* start Excerpt provided *
Life Together: Haifa Cultural Center Builds Community Among Arabs and Jews
PART TWO: CHIPPING AWAY AT STEREOTYPES THROUGH SHARED INTERESTS
by Christin Davis, USC graduate journalism student
Assaf Ron (photo: Christin Davis)
“I was raised in a pluralistic house,” said Assaf Ron, a Jewish man from Haifa, Israel. “An Arab was not cursed, he was a person.”
In a country where separation — even physical walls — between Arabs and Jews is common, Mr. Ron’s perspective stands out. News headlines included the murder of a Jewish settler family in the West Bank as Ron, 51, sat in his Haifa office, flooded by a strong sea breeze. Mr. Ron discussed his work as the executive director of Beit Hagefen Arab Jewish Center, a nonprofit cultural center in Haifa. Though he has no written job description, Mr. Ron said his overall role is to promote a need for mutual respect between people, specifically Jews and Arabs.
“My definition of coexistence is normalization, to respect the other’s narrative,” Mr. Ron said. “This is the biggest and hardest step on the way to coexistence.”
Beit Hagefen, according to Mr. Ron, is a “window to a multicultural community” where Jews and Arabs interact together. Despite living in the same city, he said, the two groups do not interact, so the center encourages and facilitates connections through activities in the local area.
The center has an art gallery, a library, and an Arab theater. It recently began a women’s walking club, a program bringing Arab and Jewish families together in each others’ homes, and a photography class that allows for young people to connect through their work. Founded in 1963, it is a non-profit organization supported by the Haifa municipality; the Ministry of Education, Culture and Sport; and private donations.
Beit Hagefen cultural center in Haifa. (photo: Christin Davis)
“It is important to me to have people respect and accept the other, no matter his religion, nationality, or education,” Mr. Ron said. “There is only one way to live a good life on this globe — share resources and respect differences among people. I truly believe it is in my power to convince people of these ideas.”
Before coming to Beit Hagefen, Mr. Ron, who has a master’s degree in public administration from Haifa University, was the executive director of the department of education for the regional council in Gilboa, a rural area bordering the West Bank. Functioning much like a superintendent does in the United States, Mr. Ron oversaw seven Arab and six Jewish schools, often bringing together the teachers for collaboration. In his current position, Mr. Ron overseas the departments of Beit Hagefen, initiates new projects, raises funds, networks, and coaches the staff.
* end Excerpt provided *
* start Data extract *
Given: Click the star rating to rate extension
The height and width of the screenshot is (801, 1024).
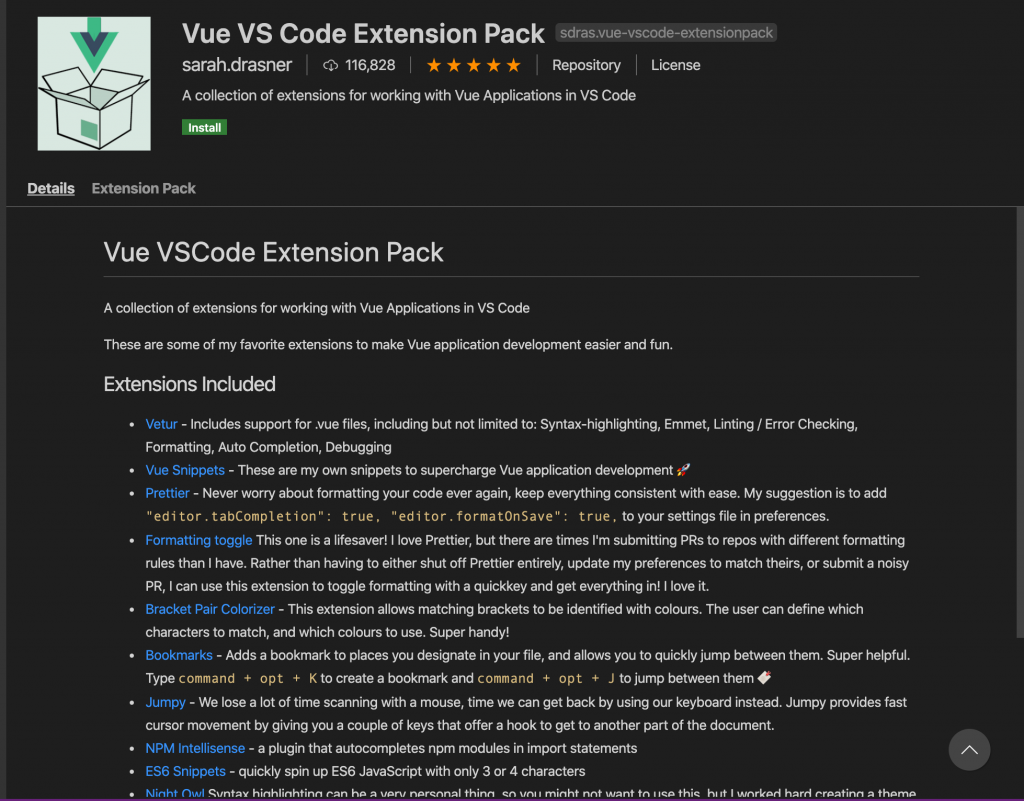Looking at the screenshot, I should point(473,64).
* end Data extract *
* start Data extract *
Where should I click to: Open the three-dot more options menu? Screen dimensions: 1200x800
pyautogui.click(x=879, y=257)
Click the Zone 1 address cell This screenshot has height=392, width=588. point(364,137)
* end Data extract *
Required tasks:
A – Please say whether each statement agrees with the article on the Haifa cultural center: (i) Beit Hagefen was founded in 1963; (ii) Mr. Ron has a written job description; (iii) in Gilboa, Mr. Ron oversaw seven Jewish and six Arab schools. For each, answer yes or no and quote the deciding words.
B – According to the article on the Haifa cultural center, what degree does Mr. Ron hold, and from which university?
C – Reproduce the stretch of the article on the Haifa cultural center from "The center has" through "and private donations.".

Answer set:
A –
(i) Yes: "Founded in 1963"
(ii) No: "Though he has no written job description"
(iii) No: "Mr. Ron oversaw seven Arab and six Jewish schools"

B – A master's degree in public administration from Haifa University.

C –
The center has an art gallery, a library, and an Arab theater. It recently began a women’s walking club, a program bringing Arab and Jewish families together in each others’ homes, and a photography class that allows for young people to connect through their work. Founded in 1963, it is a non-profit organization supported by the Haifa municipality; the Ministry of Education, Culture and Sport; and private donations.